I've tried to talk about this at school, but my friends just don't get that we're broke, that I'm helping my mother make a living through puppetry. And in a way I like baffling them, because it makes me inscrutable, unusual, at only 15. I know that right now kids are out there vandalizing and French-kissing. I'm here with my mom and my hand up a frog. So I'm jealous, lonely, angry. But I'm also doing something different, something mysterious.
The house lights come down. The stage lights come up. The farmer's wife sings a song, her papier-màché head bobbing, and the Gingerbread Man is born from an offstage oven. "I am the gingerbread man, I am, I can run, I can, I can," he says, and then all hell breaks loose. The farmer, the pig, the frog, the crow - all of them try to eat him, but he denies their advances. Until he gets to the fox.
I am the Fox, all brown fur with a pointed nose. I've been the Fox since my voice changed. So I say:
Fox: Oh, now Gingerbread man, you don't need to run from me. In fact, I have a secret that can make it so you don't need to run from anything ever again.
Why is it this knowledge, this promise of never having to run again, that gets the Gingerbread Man gobbled up? My suspicion is that he was tired of running. He knows the only thing he has to look forward to is going stale, and crumbling. So he's giving up. King Lear dies, the Titanic sinks, and the Fox eats the Gingerbread Man. The fox says,
Fox: Do you want to hear the secret?
And with a tiny shake of my mother's fingers, the Gingerbread Man nods his head.

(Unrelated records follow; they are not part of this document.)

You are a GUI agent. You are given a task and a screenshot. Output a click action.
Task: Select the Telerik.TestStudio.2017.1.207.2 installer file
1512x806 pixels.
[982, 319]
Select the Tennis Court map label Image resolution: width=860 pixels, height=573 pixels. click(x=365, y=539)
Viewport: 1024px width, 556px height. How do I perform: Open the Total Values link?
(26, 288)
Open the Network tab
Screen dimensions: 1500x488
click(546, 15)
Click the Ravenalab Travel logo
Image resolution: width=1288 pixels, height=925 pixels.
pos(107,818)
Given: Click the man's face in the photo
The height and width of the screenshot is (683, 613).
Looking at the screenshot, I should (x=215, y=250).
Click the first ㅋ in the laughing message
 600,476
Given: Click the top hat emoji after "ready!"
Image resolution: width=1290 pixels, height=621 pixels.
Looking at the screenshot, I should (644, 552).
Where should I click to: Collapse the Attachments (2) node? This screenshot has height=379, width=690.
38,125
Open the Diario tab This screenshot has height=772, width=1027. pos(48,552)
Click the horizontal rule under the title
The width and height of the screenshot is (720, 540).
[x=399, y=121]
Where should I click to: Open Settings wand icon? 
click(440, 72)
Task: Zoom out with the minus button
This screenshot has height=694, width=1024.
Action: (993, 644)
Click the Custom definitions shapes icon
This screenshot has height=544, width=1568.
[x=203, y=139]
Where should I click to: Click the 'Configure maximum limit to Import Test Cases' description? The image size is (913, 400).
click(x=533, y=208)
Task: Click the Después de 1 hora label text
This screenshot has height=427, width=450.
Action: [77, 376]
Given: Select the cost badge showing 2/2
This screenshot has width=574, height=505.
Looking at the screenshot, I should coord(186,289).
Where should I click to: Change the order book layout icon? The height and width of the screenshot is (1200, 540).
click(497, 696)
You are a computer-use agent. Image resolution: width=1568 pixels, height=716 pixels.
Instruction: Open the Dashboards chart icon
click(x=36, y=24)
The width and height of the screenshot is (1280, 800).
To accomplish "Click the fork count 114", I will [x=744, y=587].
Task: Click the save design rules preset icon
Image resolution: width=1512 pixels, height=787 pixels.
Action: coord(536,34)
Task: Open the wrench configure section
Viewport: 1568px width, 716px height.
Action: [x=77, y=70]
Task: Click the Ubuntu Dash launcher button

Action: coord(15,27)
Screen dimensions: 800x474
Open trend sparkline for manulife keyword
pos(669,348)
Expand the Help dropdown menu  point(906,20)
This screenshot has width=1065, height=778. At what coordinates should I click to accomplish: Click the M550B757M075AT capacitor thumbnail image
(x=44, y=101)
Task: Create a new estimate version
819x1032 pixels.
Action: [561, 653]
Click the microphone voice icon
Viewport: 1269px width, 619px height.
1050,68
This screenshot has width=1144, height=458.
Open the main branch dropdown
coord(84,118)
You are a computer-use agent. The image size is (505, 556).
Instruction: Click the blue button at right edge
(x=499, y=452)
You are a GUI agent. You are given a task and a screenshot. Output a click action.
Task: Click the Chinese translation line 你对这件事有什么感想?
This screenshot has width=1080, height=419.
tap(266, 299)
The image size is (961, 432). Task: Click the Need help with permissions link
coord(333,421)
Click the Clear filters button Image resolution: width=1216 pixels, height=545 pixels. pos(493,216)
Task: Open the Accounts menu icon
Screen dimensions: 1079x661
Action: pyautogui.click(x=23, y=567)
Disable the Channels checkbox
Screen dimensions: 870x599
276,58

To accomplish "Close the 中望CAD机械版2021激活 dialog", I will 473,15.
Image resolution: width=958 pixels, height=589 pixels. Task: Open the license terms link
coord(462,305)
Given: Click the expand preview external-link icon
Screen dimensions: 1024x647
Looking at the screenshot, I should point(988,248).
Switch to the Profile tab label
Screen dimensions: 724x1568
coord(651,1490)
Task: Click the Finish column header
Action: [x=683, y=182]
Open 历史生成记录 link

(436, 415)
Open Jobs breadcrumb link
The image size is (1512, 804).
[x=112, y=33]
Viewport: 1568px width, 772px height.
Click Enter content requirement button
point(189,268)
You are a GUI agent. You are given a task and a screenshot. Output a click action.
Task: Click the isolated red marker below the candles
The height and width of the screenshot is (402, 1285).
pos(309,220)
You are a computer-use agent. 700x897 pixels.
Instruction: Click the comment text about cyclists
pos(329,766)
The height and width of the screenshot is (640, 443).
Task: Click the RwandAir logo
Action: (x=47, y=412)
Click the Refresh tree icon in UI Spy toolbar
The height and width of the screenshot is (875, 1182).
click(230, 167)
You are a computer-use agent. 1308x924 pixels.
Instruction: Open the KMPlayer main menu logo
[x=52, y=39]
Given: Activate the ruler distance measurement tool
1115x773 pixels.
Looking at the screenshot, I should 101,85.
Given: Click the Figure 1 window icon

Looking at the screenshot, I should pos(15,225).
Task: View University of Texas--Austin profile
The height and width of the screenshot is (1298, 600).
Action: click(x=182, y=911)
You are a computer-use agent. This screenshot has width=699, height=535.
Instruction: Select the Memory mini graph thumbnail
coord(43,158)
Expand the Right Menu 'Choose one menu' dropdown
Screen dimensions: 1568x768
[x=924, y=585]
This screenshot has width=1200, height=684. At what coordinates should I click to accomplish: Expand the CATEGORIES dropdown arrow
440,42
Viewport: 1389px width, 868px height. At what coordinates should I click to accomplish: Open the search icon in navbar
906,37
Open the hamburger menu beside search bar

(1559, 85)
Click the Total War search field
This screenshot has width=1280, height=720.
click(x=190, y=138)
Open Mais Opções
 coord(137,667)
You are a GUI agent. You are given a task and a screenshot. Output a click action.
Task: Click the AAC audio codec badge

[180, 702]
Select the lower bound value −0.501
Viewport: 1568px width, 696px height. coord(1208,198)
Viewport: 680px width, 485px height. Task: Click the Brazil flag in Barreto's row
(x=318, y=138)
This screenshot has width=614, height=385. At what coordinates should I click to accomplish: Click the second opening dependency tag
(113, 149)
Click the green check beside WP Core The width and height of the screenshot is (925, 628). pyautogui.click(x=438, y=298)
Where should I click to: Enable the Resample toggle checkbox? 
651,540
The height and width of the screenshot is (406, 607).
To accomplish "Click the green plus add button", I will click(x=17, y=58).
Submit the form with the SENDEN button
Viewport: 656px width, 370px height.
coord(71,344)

GBM: (Confused, faltering.) I am the Gingerbread Man, I am, I am, I can run I can, I-
Fox: Yes, yes, I know you can run. But if you come a little closer, I'll tell you the secret so you don't have to run any more. There, now put your ear to my mouth—and—that's it, that's right, [bite, gulp].
With the fox's exaggerated bite and gulp the Gingerbread man is gone. The audience squeals with excitement, and the fox, ever suave, bows. I wag his tail with a twist of a coat-hanger, and he says, "And that is the end of the Gingerbread Man."
Lights down, Fox offstage. We're done. The kids are ushered off to ice cream, and the birthday mother writes the check. Packing up the theater, I always wonder, where are the fathers, and where are the books? We never see any fathers at these parties. I imagine them off golfing. And the only books are cookbooks, and a volume or two of American history. If I had this kind of money I'd have a whole library, books everywhere. I doubt I'd spend 150 dollars on something like a puppet show.
20 of that 150 is mine, and I'll buy cassettes with it, or a sandwich, something besides the endless cans of tuna fish we've been eating. It's time to make small talk, pack up the car, and go home, away from the suburbs and back to our smaller house in town, to take the puppet theater out of the car and drop it in the hallway. And that is the end of the Gingerbread Man.